__Extract to read__.
* * *
But while the speeches soar, the country’s business contracts tell another story. Indonesia is quietly welcoming Israeli-linked money into its economy—most visibly through Ormat Technologies, a geothermal giant founded in Israel. A nation cannot claim to champion Palestinian freedom while allowing Israeli firms to profit from its soil. That is not solidarity. It is hypocrisy.
According to deduktif.id, an Indonesian investigative media, Ormat has embedded itself deep into Indonesia’s renewable energy sector. The company owns nearly half of the Ijen geothermal project in East Java, a large stake in Sarulla in North Sumatra, and full control of a unit in North Sulawesi. It is also expanding in Maluku. These are not marginal deals. They sit at the heart of Indonesia’s “green energy” future.
Hosting Ormat is not only inconsistent with Indonesia’s support for Palestine—it is also devastating at home. In Bondowoso, near Ijen, residents report poisoned wells, ruined farmland, and explosions so severe that schools were forced to close. Toxic gas emissions linger in the air, fueling daily anxiety. In Maluku, indigenous communities that resisted Ormat’s projects were criminalised and driven from their ancestral land. This is development in the form of dispossession—echoing the very story Palestinians know all too well.
This is not an accident. Israel has spent years using companies like Ormat as tools of influence, especially in countries without diplomatic ties. Its Hasbara Fellowship program recruits young people—including Indonesians—for intensive training in Jerusalem. Participants return home tasked with burnishing Israel’s image and normalising its companies abroad. Deduktif found that Indonesians have joined these trips, flown to Israel, given a carefully curated view of life under siege, and sent back to shape the public discourse.
* * *
__Extracted material__.
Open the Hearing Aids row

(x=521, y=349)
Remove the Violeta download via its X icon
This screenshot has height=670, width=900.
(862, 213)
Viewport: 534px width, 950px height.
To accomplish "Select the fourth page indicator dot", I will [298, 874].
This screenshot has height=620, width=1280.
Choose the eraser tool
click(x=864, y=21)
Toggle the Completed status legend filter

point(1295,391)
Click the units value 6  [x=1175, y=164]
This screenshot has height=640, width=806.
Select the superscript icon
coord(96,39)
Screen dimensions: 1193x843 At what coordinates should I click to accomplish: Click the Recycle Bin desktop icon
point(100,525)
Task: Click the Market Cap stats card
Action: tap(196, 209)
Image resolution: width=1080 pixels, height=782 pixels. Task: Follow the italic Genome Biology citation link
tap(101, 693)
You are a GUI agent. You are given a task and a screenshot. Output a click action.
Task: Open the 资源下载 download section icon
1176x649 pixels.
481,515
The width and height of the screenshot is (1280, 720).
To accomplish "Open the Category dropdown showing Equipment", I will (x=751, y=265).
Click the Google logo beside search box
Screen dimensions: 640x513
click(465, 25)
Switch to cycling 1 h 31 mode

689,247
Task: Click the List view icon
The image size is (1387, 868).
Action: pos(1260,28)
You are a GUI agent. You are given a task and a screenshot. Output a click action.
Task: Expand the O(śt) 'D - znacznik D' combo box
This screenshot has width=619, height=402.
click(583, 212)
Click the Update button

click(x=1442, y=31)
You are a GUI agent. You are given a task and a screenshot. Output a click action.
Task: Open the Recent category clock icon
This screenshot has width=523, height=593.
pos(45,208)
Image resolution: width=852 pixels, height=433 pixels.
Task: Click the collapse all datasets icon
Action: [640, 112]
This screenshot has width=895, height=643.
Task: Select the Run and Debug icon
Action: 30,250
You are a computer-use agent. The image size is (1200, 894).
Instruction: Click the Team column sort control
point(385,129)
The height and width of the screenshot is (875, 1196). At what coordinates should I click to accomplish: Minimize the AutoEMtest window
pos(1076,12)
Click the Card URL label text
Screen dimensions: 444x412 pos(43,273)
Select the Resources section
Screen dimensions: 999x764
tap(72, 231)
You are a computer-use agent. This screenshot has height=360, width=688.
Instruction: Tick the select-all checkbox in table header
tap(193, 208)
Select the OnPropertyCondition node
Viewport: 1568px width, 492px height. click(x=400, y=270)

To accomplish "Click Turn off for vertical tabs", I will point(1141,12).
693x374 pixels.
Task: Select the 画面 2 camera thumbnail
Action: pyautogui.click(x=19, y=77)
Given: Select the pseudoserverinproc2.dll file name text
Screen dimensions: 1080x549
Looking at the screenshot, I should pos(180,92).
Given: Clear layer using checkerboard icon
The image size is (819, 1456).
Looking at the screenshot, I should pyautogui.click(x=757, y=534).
* * *
__Complete the following__.
1. In the opinion piece on Indonesia and Ormat, rewrite the paragraph that begins "According to deduktif.id" as a short list that keeps its main facts.
2. According to the opinion piece on Indonesia and Ormat, why is hosting Ormat harmful at home? Answer in one to three sentences.

__Solutions to each task__.
1.
- Source: deduktif.id, an Indonesian investigative media outlet
- Ormat has worked its way deep into Indonesia's renewable energy sector.
- Ijen geothermal project, East Java: Ormat owns nearly half.
- Sarulla, North Sumatra: Ormat holds a large stake.
- North Sulawesi: Ormat fully controls one unit.
- Maluku: Ormat is expanding.
- These deals are not marginal. They are at the heart of Indonesia's "green energy" future.

2. Residents of Bondowoso, near Ijen, report poisoned wells, ruined farmland, explosions bad enough to close schools, and toxic gas that hangs in the air. In Maluku, indigenous communities who resisted Ormat's projects were criminalized and driven from their ancestral land.